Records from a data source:
::::::
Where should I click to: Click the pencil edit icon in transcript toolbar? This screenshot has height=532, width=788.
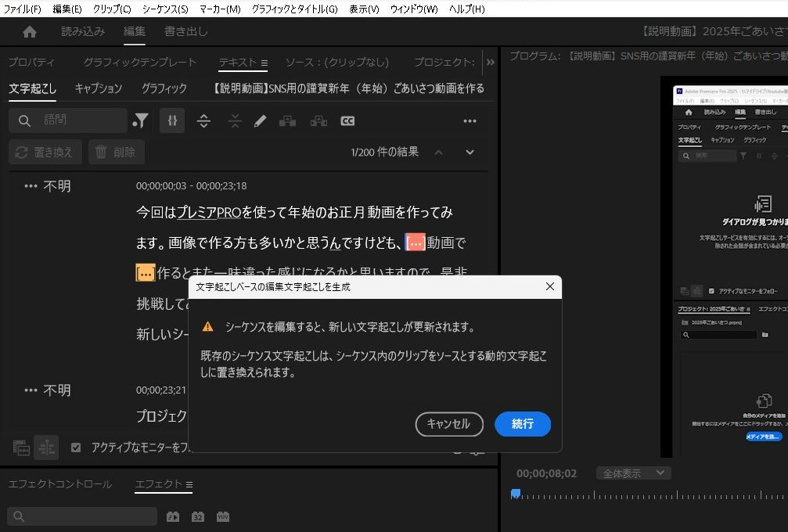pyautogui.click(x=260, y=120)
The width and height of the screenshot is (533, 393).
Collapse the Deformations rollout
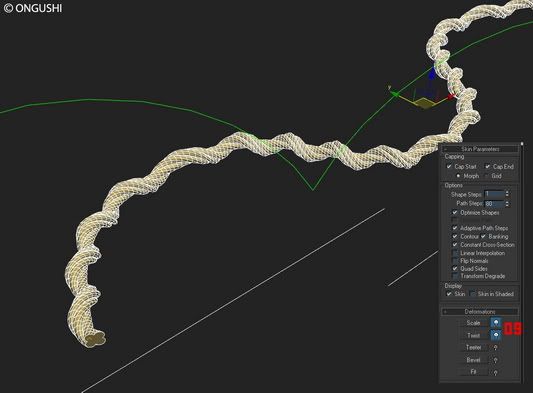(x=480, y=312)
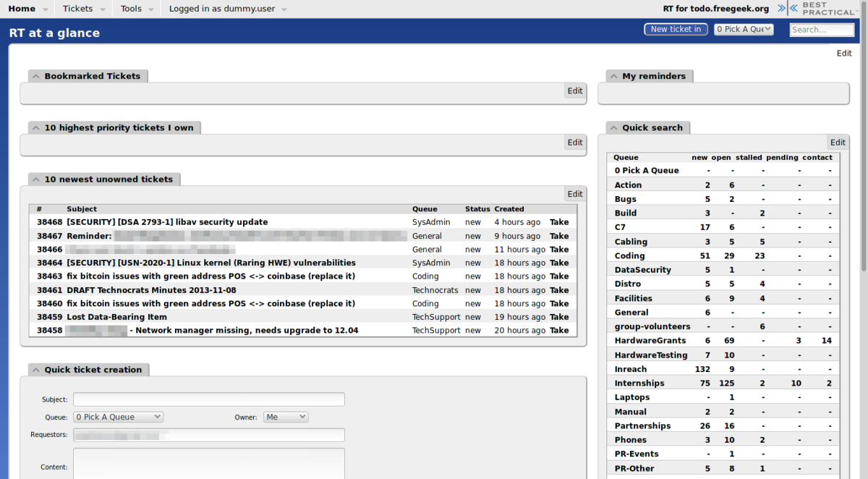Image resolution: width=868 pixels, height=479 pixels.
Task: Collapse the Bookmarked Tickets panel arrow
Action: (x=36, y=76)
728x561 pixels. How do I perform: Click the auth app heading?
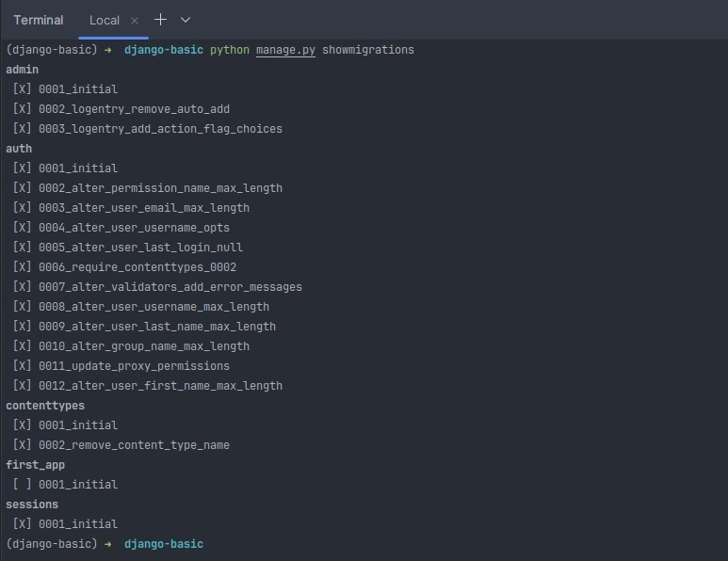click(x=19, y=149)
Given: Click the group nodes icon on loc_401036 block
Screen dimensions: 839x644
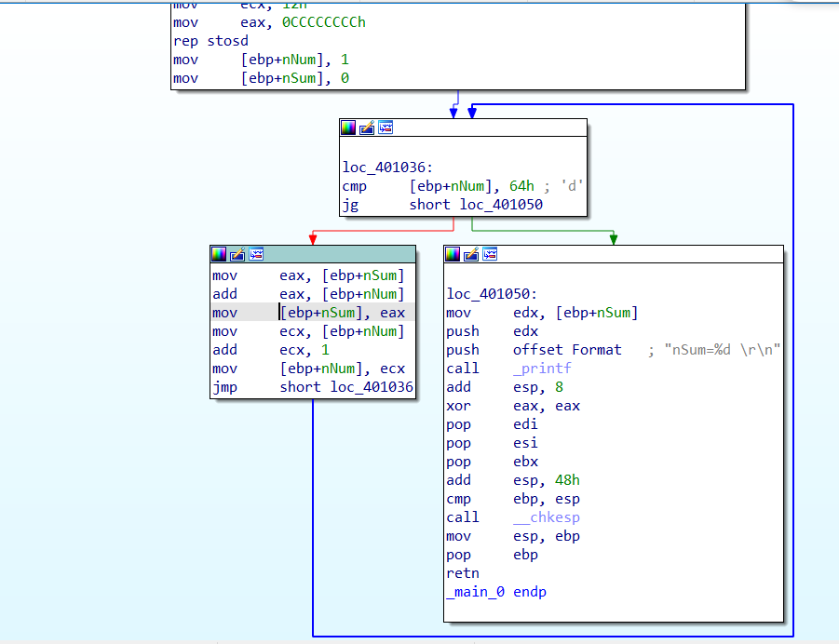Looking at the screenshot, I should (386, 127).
::::::
About this task
Give back exactly the lines from the one containing "728x561 pixels. How" to the final line of the entries, both included, and no picture.

Result of this exercise
728x561 pixels. How do I perform: Click the auth app heading?
click(x=19, y=149)
Given: Click the group nodes icon on loc_401036 block
Screen dimensions: 839x644
Looking at the screenshot, I should (386, 127).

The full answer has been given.